The limitation with this approach is you must exactly which stock as the date of the duplicate row.
DELETE with CROSS APPLY
A different approach would be to use cross apply with delete.
Using the same example from above.
DELETE TOP (1)
FROM [H]
FROM dbo.Stockhistory AS [H]
CROSS APPLY
(
SELECT Ticker FROM dbo.Stockhistory AS [B]
WHERE H.Ticker = B.Ticker
GROUP BY Ticker
HAVING COUNT(*) > 1
) AS [A]
This would have the same affect as above. With this method you don’t need to specify the ticker or date.
However, this method will only remove one duplicate row at a time.

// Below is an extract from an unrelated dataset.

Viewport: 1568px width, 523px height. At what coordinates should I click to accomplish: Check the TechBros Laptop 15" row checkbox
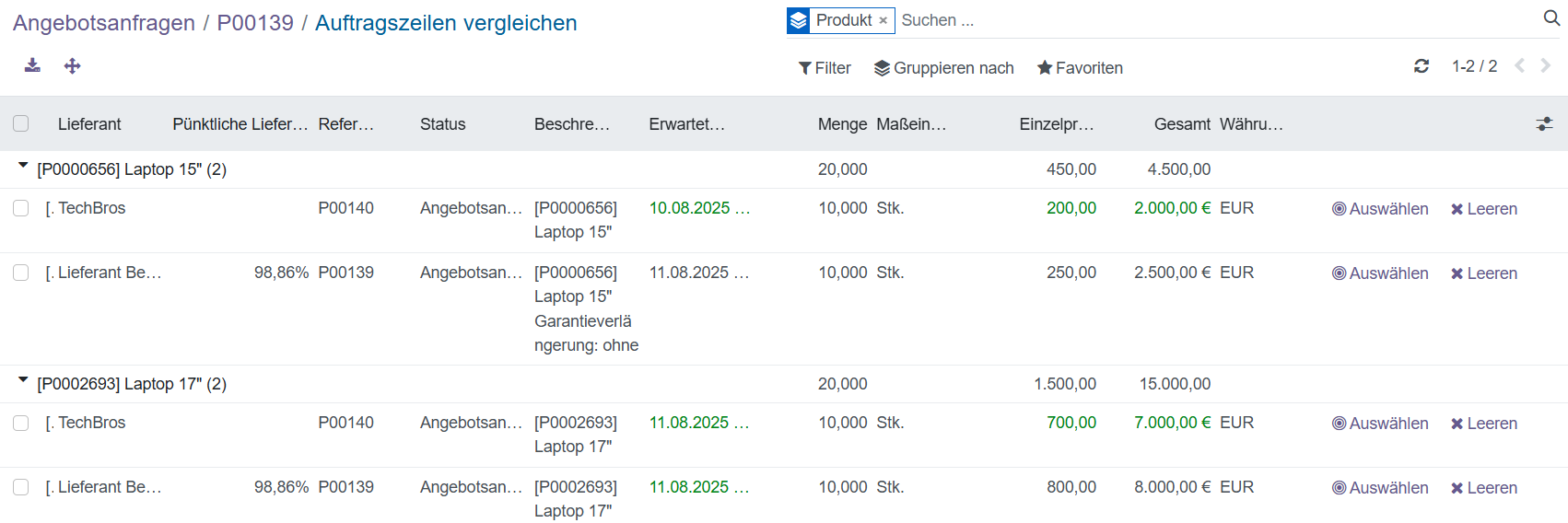(21, 208)
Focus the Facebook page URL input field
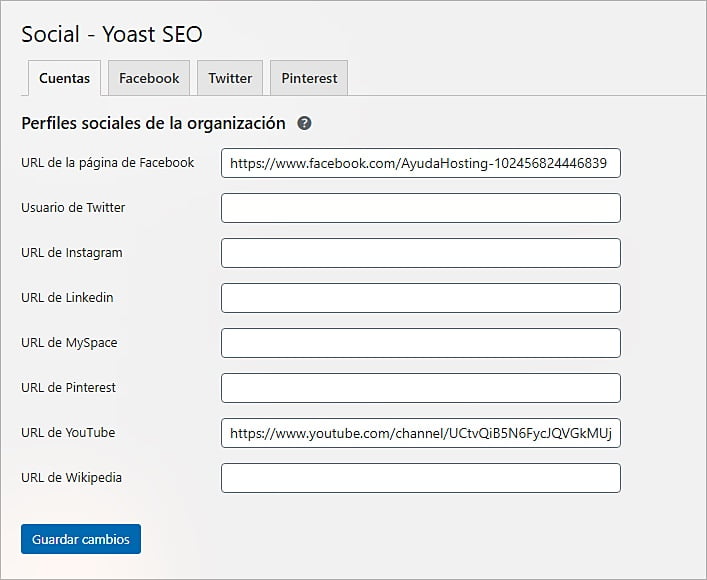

DELETE with window functions
The above methods work when you have just one duplicate. A different approach will be needed when there are multiple duplicate records on multiple dates.
For example:
- Ticker XYX has 2 rows on 11/3
- Ticker DEF has 3 rows on 11/4
- Ticker JKM has 4 rows on 11/5
To clear all of these duplicates from the table. You will need to use a window function. You can do this using either the ROW_NUMBER or RANK() function:
DELETE FROM [A]
FROM
(
SELECT ROW_NUMBER() OVER( PARTITION BY Ticker ORDER BY TICKER ) AS [RowInstance], *
FROM dbo.Stockhistory
) AS [A]
WHERE A.[RowInstance] > 1
All the duplicate rows across all dates for all ticker entries have been deleted.